Rossi – Galbusera, le choix gagnant?



Qatar, parc fermé, aux environs de 21h, heure de Paris : Valentino Rossi vient ranger sa YZF-M1 devant la petite plaque noire frappée du numéro 2. Passées les félicitations de madame, de Uccio et compagnie, le pilote se dirige vers Matteo Flamigni, son télémétriste, qui le prend par la nuque et lui dit « tu vois que tu peux le faire, tu vois ! »

Par essence même, et Lapalisse en aurait dit autant, au centre des sports individuels se trouve l’individu.

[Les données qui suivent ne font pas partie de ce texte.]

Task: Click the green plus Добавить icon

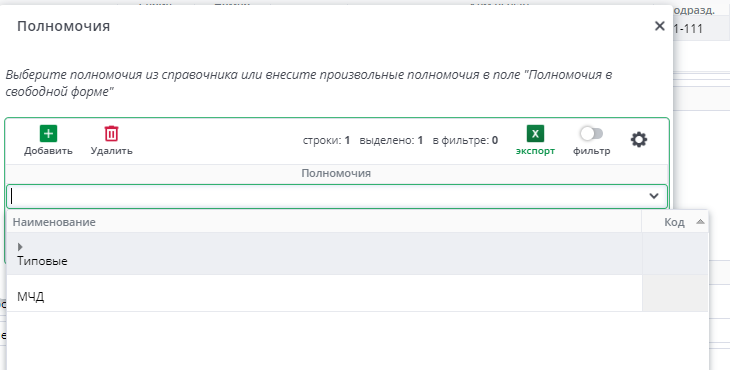Action: click(48, 134)
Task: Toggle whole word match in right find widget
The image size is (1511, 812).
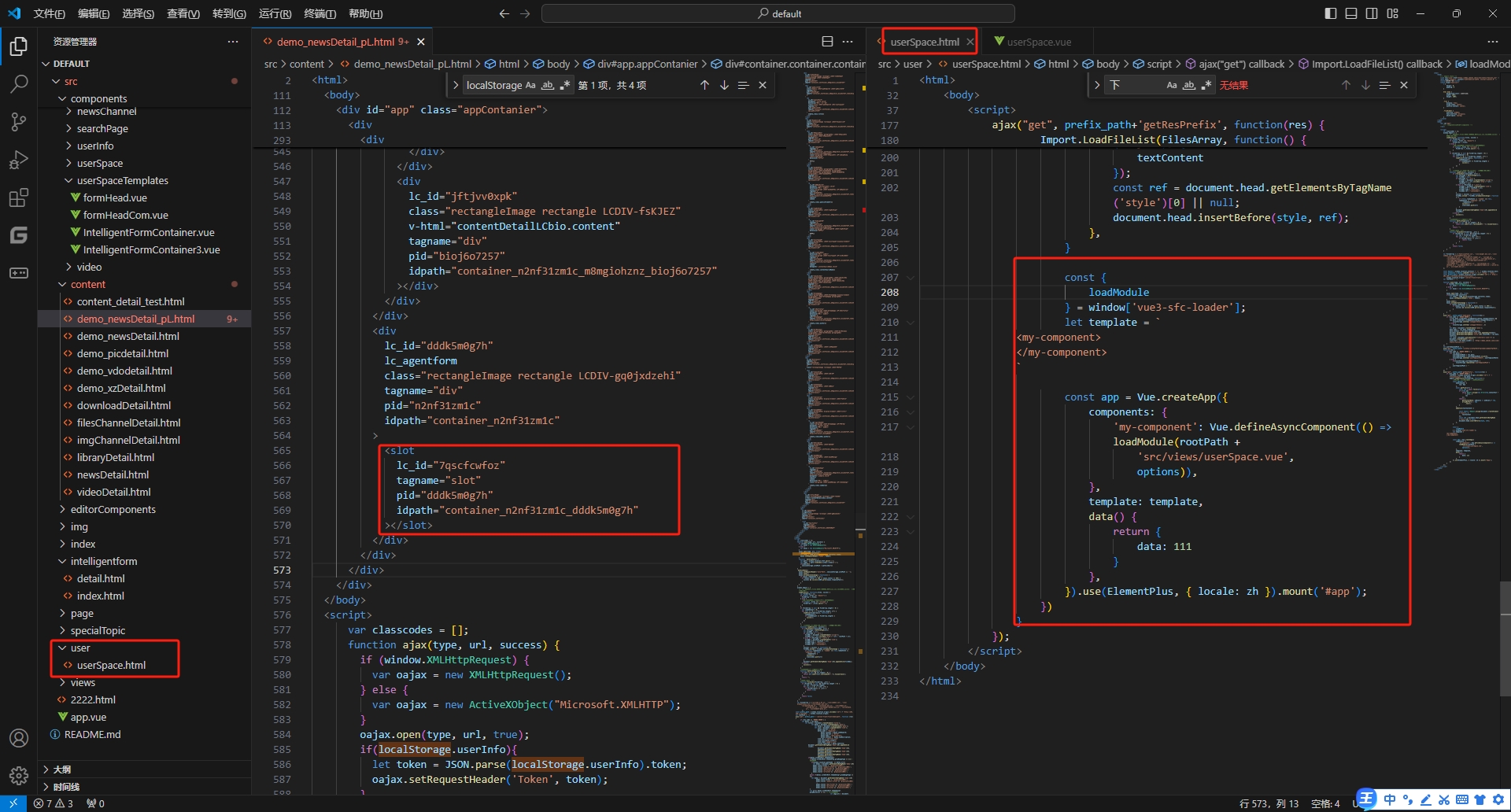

En conséquence, là où, dans un sport collectif, la défaillance d’une personne peut parfois être masquée ou sauvée par le groupe, à 345 km/h en bout de ligne droite au Qatar, sur deux bandes de roulement de quatre ou cinq centimètres de large, c’est le pilote seul qui décide quand il attrape les freins et si oui ou non, il est prêt à prendre l’ultime risque qui lui permettra, tour après tour, de faire la différence par rapport à ses adversaires. Comme on a coutume de dire, c’est dans la tête que ça se passe.

Toutefois, bien que seul sur sa machine, le pilote n’en est pas moins soutenu par une équipe dont le rôle se révèle fondamental, d’un point de vue technique d’abord, au niveau de la motivation ensuite.